Something to consider, even though the bridge is typically very close to the BB, it really adds to the rigidity and takes a tremendous amount of strain away from the chainstay union, I don't know the percentage, but I suspect that it is considerable.
It triangulates the tubbing near the joints which reduces enormously the independant loading on the joints. Interestingly the proper way of adding strength to tubes in that situation is flat stock to the tangent points, just looks gross.
builtbym
09-06-08, 10:05 PM
it sort of all comes down to the rider and the kind of riding. i ride a track frame (ture temper ox platnum) with honkin ovalized chain stays, and its more than stiff. i would say if your in doubt, put one in.
unterhausen
09-07-08, 09:12 AM
sounds like the frame may be broken. Some of the newer tubing sets should not have chainstay bridges. OP should check to see if that's the case with his tubing of choice.
G0balistik
09-07-08, 10:36 AM
that definitely sounds like more than not having a cs bridge. Unless of course it used to be there and was somehow detached. I learned that CS bridges are not necessary on some track bikes because of the short chainstays. sometimes there isn't much room for one. my track bike made from simple true temp heat treated has never been a problem without a bridge. I built a track bike with tt platinum cs a while back with no bridge and the owner has used it pretty hard on the street and velodrome with no complaints. in both cases the riders are sub 200lbs. I have heard about using them to take stress off the bb joint and may start adding them to every bike but I figure since Yamaguchi taught me to do bikes with sub 400mm stays without a bridge that they will probably hold up fine.
Nessism
09-10-08, 05:36 PM
This topic has come up a few times on the framebuilders list and consensus is that CS bridges do not add significantly to the stiffness of the rear triangle. Sounds like something is wrong with the frame in question.

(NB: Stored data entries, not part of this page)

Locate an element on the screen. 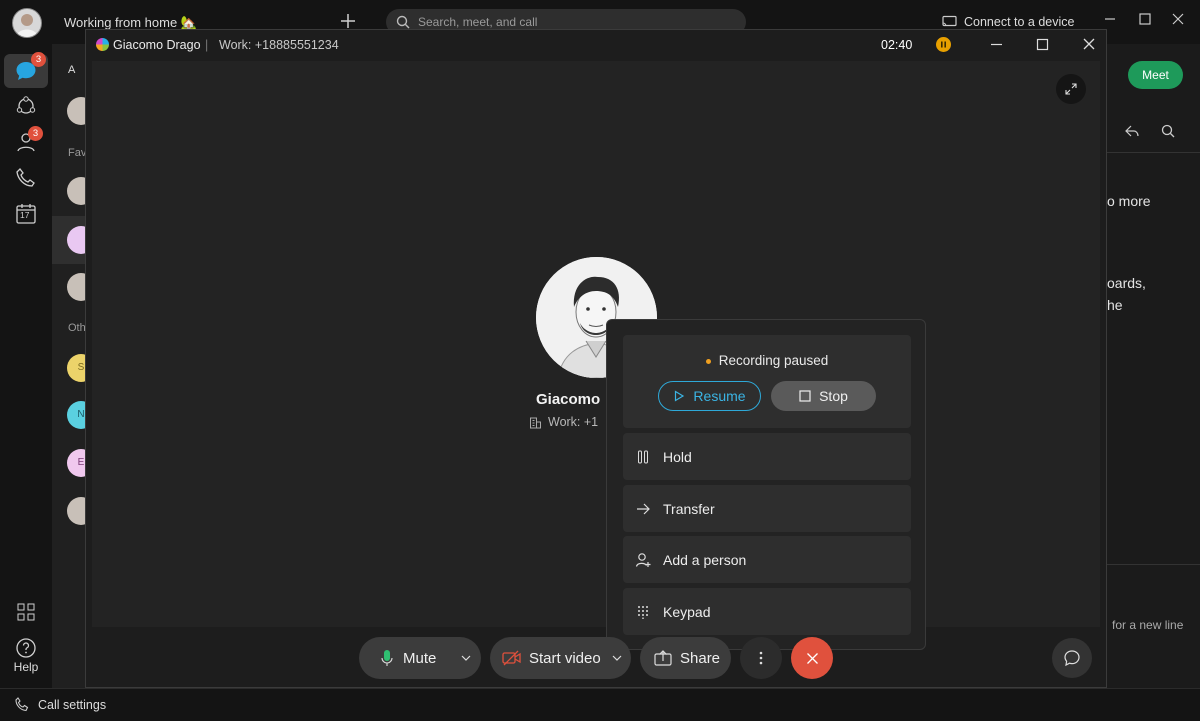  expand-button is located at coordinates (1071, 89).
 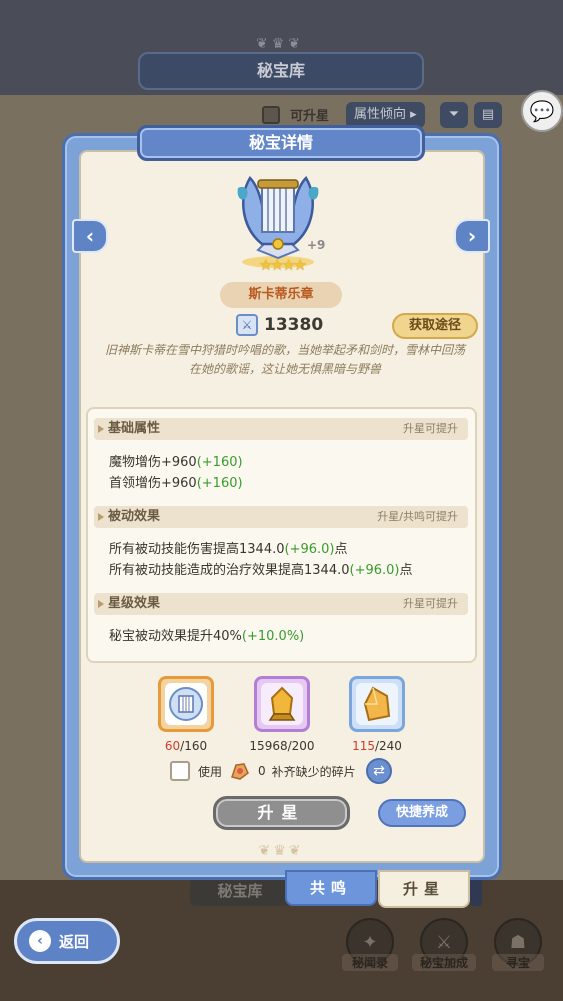 What do you see at coordinates (418, 516) in the screenshot?
I see `section-note: 升星/共鸣可提升` at bounding box center [418, 516].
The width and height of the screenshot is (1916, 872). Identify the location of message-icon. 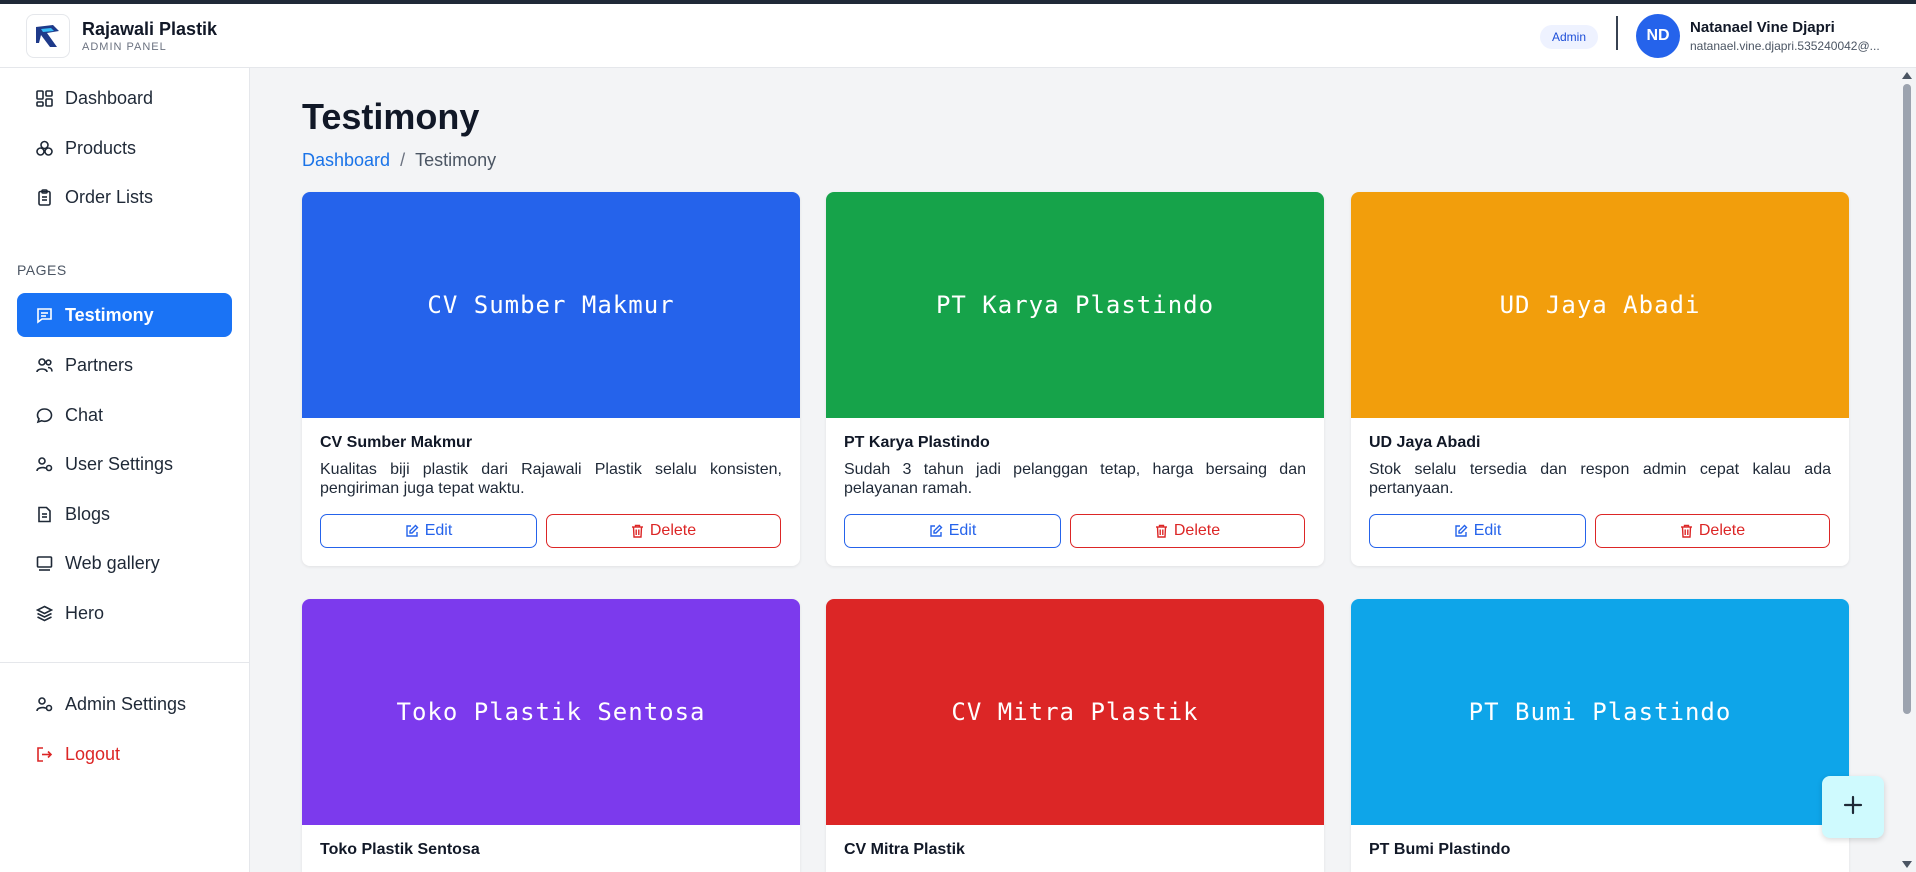
(44, 315).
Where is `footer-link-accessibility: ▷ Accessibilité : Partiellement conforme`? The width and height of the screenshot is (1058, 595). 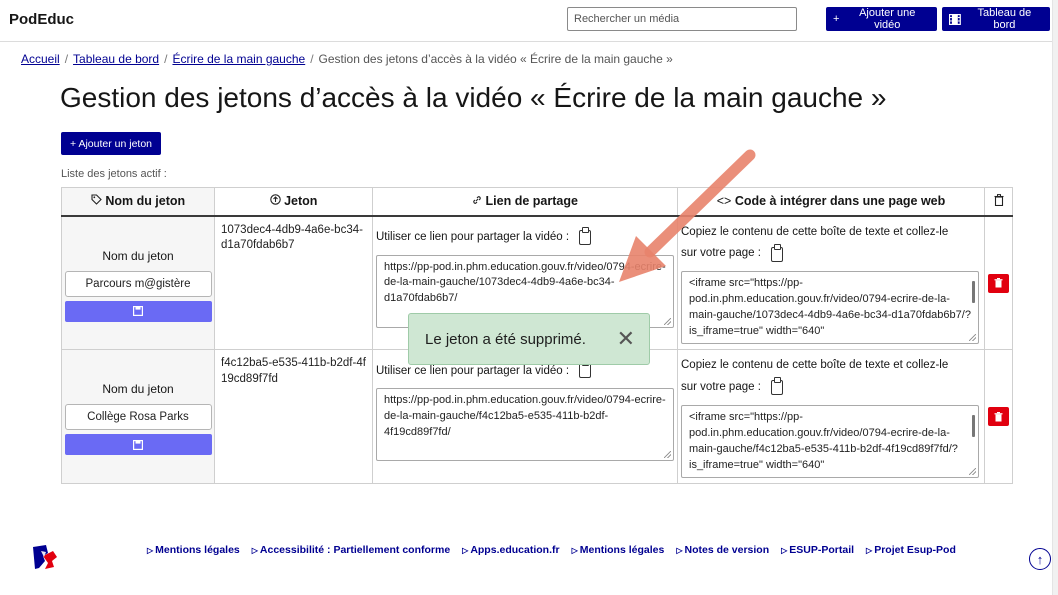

In terms of shoring up the rear end of the bike, round chain stays are stiffer laterally since they are 22mm wide where they attach to the bottom bracket shell verses tall oval chain stays that are only 16mm wide (steel bike tubing dimensions).
IbelieveLiar
09-12-08, 10:30 AM
Nessism has it 100%. Do the research. bridges add very little if anything. Then take into account additional heating of tubes to put one in (assuming non integral w/ cast bb). Soemthing else is up wid your ride.
Nessism
09-12-08, 12:37 PM
Speaking of heat distortion…on the first couple of frames I built the CS bridge was brazed in place without first constraining the stays at the dropouts – frame pulled in a goodly bit at the dropouts which had to be fixed by coldsetting the stays back to the proper width. Learned my lesson and spread the stays oversize from then on – after heat distortion, the stays pulled in and were just about right and didn’t need much tweaking after installing the bridge.